Thanks. To learn the option "automatic resource leveling" in Project,
I tried to schedule just 3 tasks with the following information:

Task Duration Resources
(Hours) (Needed)
T1 1 M1, R1
T2 5 M2, R2
T3 4 M1, R2

where M1 and M2 are two machines and R1 and R2 are two skilled
workers. There are no dependency relations among tasks. Assume that
all the four resources are continuously available for 9 hours and all
resource assignments are 100%.. I failed to get a good schedule using
the resource leveling option. I do not know how to make right choices
in the dialog box for resource leveling. I would appreciate if you
could show me how to make proper choices for getting a meaningful
schedule in this small example.

Since all resource assignments to tasks are normally 100% in
production scheduling, production schedulers should be able to avoid
manual resource leveling in Project with the help of this option.
Without the knowledge of automatic resource leveling option in
Project, some of those people must be wasting their time with time-
consuming, laborious leveling exercise.

Regards,
Prasad
 
P

Paul Billings

R2 seems to be the bottleneck, and the project will require a minimum
of 9 hrs as a result. The defaults settings give a total duration of
9 hours for me; however, it does schedule m1 and r2 at different times
for task 3. (This can be seen in the Task Usage view among other
places.) There are many situations where that is desirable -- how is
MSP supposed to know that they have to work at the same time?

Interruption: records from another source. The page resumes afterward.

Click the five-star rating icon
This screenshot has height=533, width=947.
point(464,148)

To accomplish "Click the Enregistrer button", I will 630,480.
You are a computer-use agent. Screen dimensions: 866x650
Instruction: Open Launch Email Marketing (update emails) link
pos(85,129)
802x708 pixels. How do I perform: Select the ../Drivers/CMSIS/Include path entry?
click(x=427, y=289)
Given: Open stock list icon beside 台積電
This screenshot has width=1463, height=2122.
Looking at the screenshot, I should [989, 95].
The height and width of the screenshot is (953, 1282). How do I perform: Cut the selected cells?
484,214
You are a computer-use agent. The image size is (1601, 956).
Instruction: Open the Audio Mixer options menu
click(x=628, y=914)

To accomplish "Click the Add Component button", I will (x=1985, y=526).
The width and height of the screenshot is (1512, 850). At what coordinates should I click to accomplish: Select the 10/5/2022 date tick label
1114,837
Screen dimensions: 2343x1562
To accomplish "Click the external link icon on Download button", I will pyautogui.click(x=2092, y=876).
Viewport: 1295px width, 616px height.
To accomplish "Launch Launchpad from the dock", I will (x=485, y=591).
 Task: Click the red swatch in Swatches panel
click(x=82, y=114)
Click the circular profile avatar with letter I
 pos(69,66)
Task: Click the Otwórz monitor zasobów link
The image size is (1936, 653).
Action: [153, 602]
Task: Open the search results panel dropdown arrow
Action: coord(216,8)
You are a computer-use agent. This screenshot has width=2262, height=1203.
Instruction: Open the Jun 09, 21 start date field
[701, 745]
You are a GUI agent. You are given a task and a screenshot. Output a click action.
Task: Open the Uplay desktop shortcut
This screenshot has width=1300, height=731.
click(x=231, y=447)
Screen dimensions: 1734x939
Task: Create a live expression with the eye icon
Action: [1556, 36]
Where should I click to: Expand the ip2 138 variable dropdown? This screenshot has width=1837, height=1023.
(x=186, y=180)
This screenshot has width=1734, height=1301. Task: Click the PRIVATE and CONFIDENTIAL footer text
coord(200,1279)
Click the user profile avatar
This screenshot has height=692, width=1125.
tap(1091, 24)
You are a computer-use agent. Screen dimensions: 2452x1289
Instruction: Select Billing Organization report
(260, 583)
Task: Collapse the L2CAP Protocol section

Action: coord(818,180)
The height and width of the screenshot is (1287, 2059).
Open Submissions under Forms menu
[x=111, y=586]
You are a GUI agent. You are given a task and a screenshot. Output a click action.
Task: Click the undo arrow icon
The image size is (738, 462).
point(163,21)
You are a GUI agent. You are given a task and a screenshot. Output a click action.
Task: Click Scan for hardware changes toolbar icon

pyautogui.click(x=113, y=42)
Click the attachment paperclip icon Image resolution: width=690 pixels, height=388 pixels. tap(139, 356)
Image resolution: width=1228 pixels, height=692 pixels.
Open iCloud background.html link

For those cases requiring simultaneous work by the resources, there
two places you can configure. If you want to make this specification
across all tasks, just make sure the "Leveling can adjust individual
assignments on a task" is NOT checked in the Leveling dialog. With
that setting, M1 is delayed until R2 is available (after completing
task 2).

I prefer to leave that "Leveling can adjust..." setting enabled and
control the simultaneous constraint on a per-task basis. Simply
insert the "Level Assignments" field and set it to "No" for the
specific tasks requiring simultaneous work.